Similarly, the system integrates with existing enterprise systems rather than requiring organizations to abandon tools like SAP. The AI agent uses the same systems the human team uses, making adoption significantly easier.
## PII and Data Security
During the Q&A, data privacy was addressed. The system is designed to prevent PII leakage through:
- Fragmented, limited access patterns (described as a "limited worker who cannot answer a question if it's not written you can answer this question")
- Validation against original email addresses to prevent social engineering attempts
- Data remaining within the customer's ERP systems rather than being extracted
## Results and Business Impact
The solution reportedly:
- Processes 70-90% of all claims fully automatically
- Responds to initial emails within 60 seconds (though they can optionally add delays "so it doesn't look like magic")

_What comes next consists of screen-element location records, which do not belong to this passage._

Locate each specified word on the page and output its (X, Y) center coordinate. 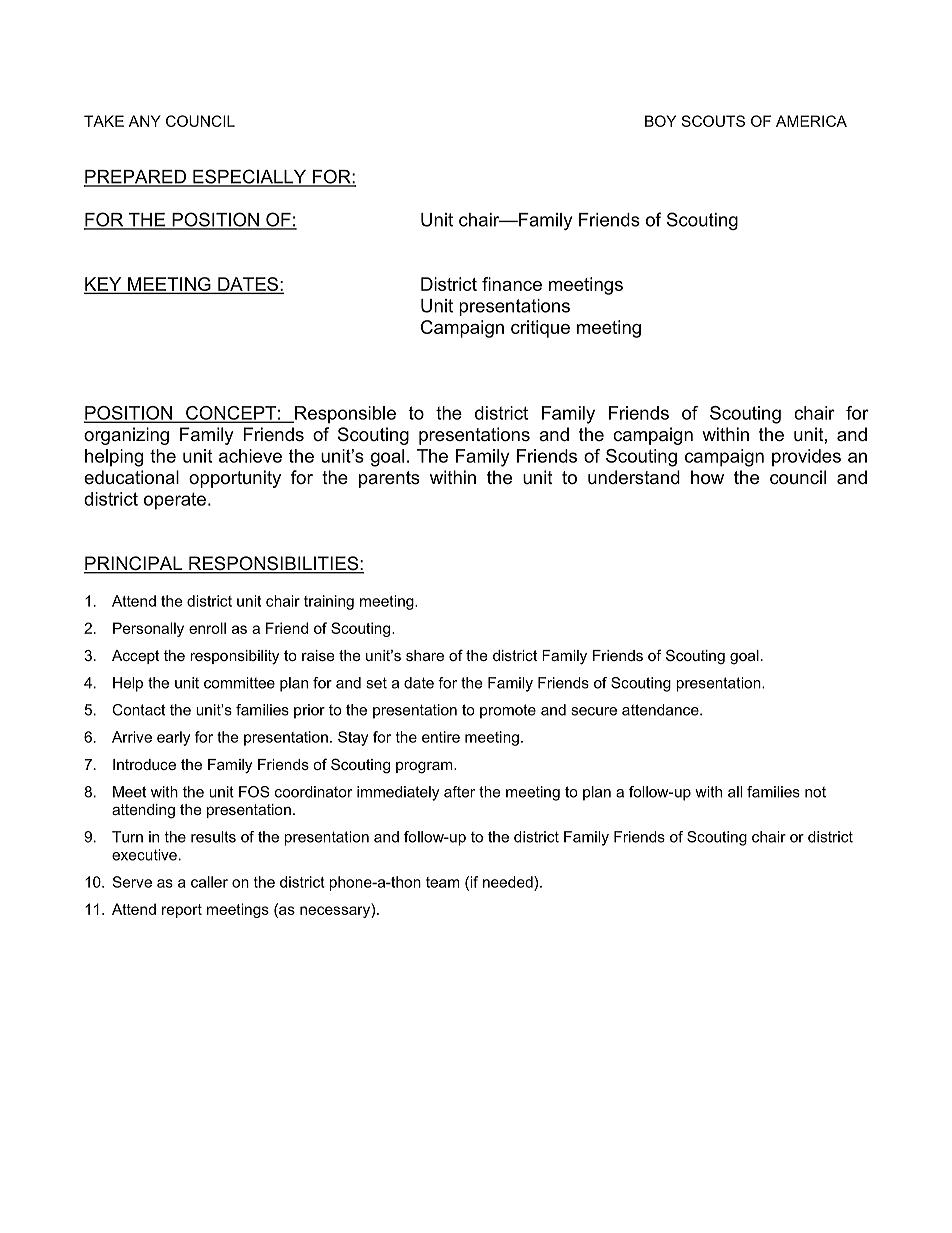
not (815, 792)
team (442, 882)
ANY (145, 121)
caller (209, 882)
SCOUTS (713, 121)
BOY (660, 121)
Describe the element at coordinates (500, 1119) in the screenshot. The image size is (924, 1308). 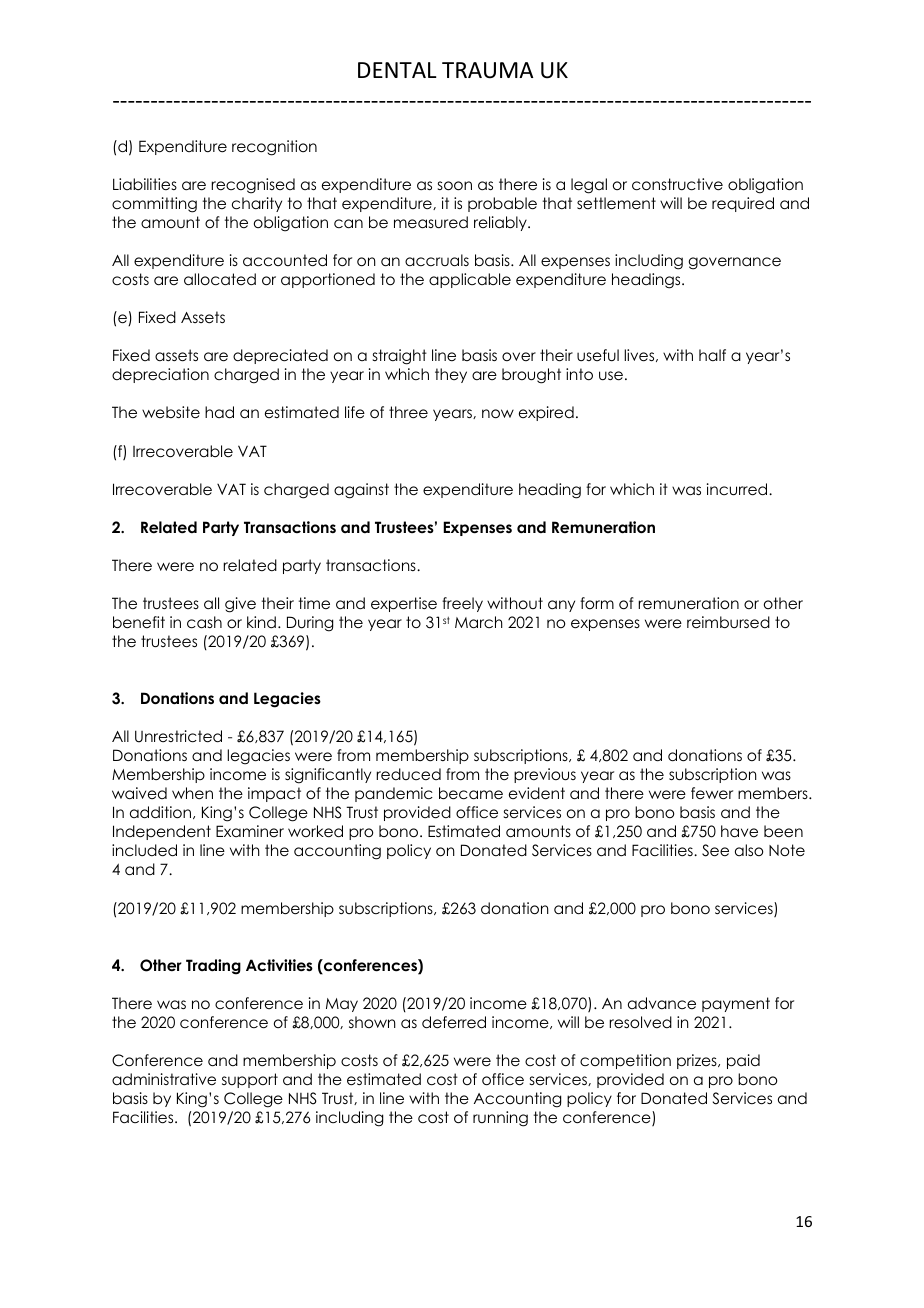
I see `running` at that location.
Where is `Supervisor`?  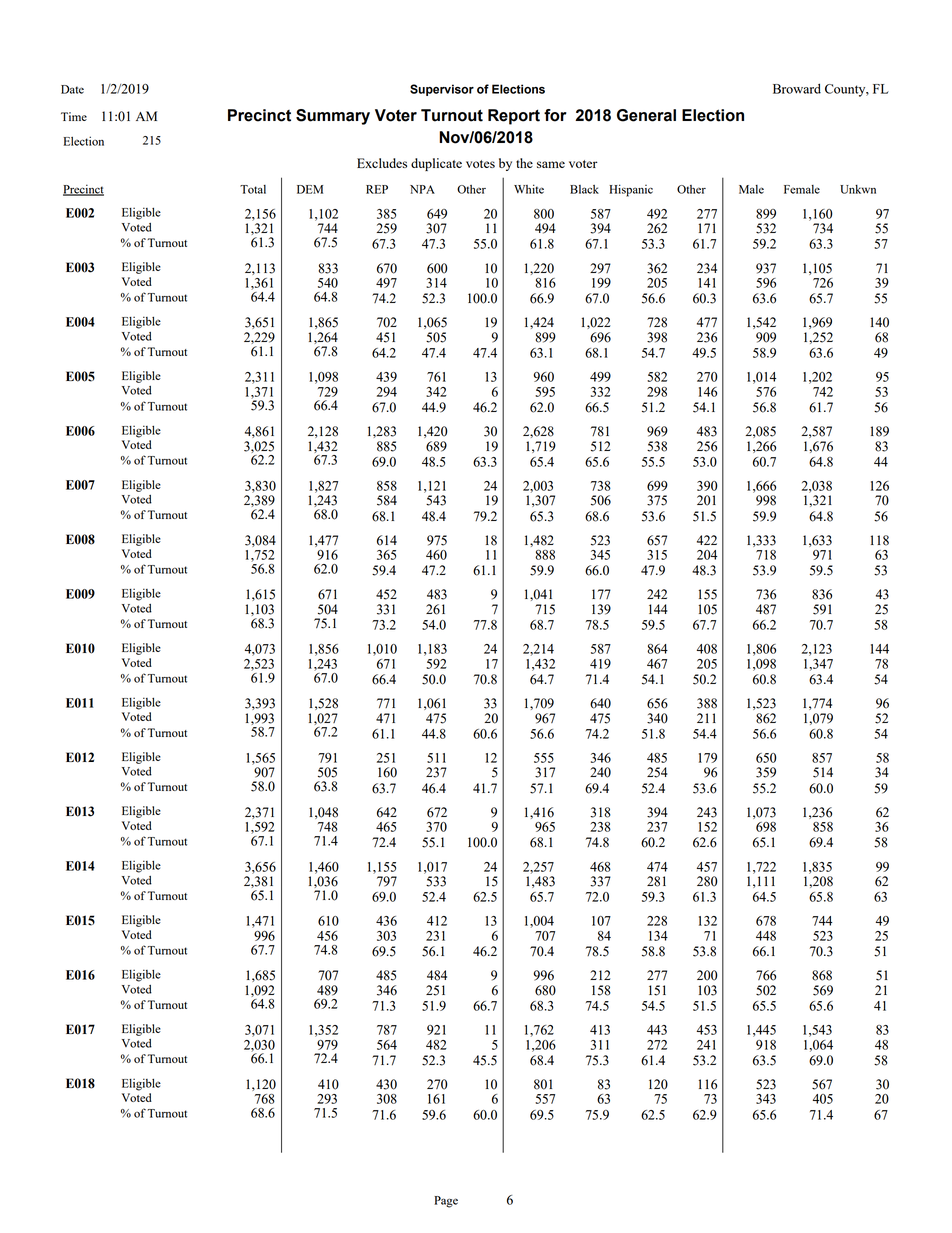
Supervisor is located at coordinates (442, 90).
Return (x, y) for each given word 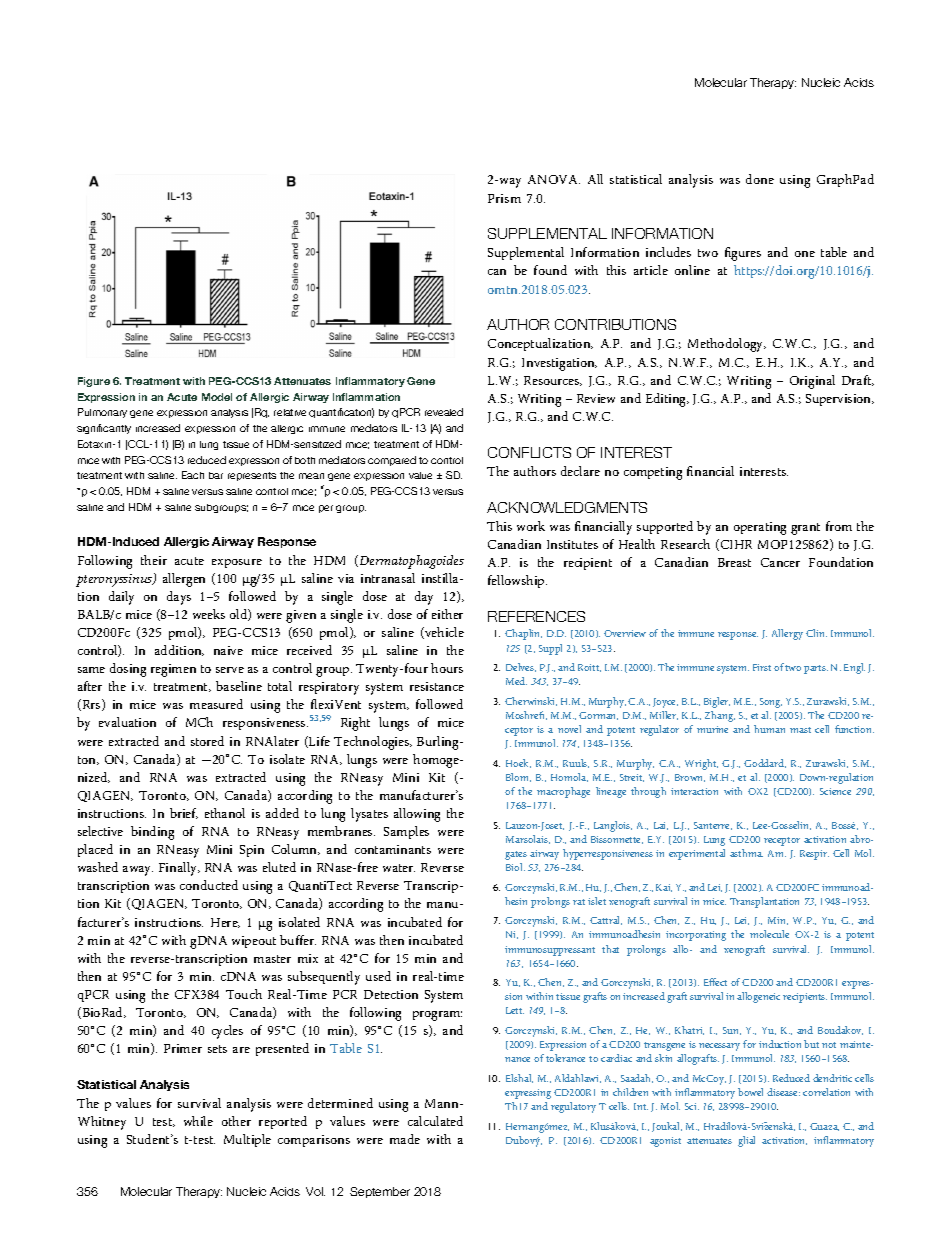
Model (217, 397)
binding (152, 833)
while (198, 1121)
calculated (435, 1121)
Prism (504, 198)
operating (760, 528)
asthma (746, 853)
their (154, 560)
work (531, 526)
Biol (515, 867)
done (760, 179)
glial (746, 1141)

- Massively reduces support team workload
- Achieved eight-digit improvements in revenue and refund recovery
- Works end-to-end from first customer email to claim resolution
## Critical Assessment
While the results claimed are impressive, it's worth noting this presentation was given by the vendor (Big Picture) who built the solution, so the claims should be viewed with appropriate context. The eight-digit revenue improvement claim is notable but lacks specific quantification or independent verification.
That said, the technical approach described—sandboxing LLMs within deterministic workflows, using templates rather than free generation, implementing confidence thresholds for human handoff—represents genuinely sound LLMOps practices that address real concerns about reliability in production systems.
The system's ability to handle 70-90% of cases autonomously while gracefully escalating the remainder suggests a mature understanding of where current LLM capabilities excel and where human judgment remains necessary.
## Broader Applicability
The presenter identified several industries where similar approaches would be applicable:
- Customer support
- Accounting
- Insurance
- Banking
- Any claims-heavy processes
The core pattern of constraining LLM capabilities within structured workflows while leveraging their strengths in document understanding, classification, and multi-lingual processing appears broadly transferable to other domains requiring similar document-heavy, multi-party communication processes.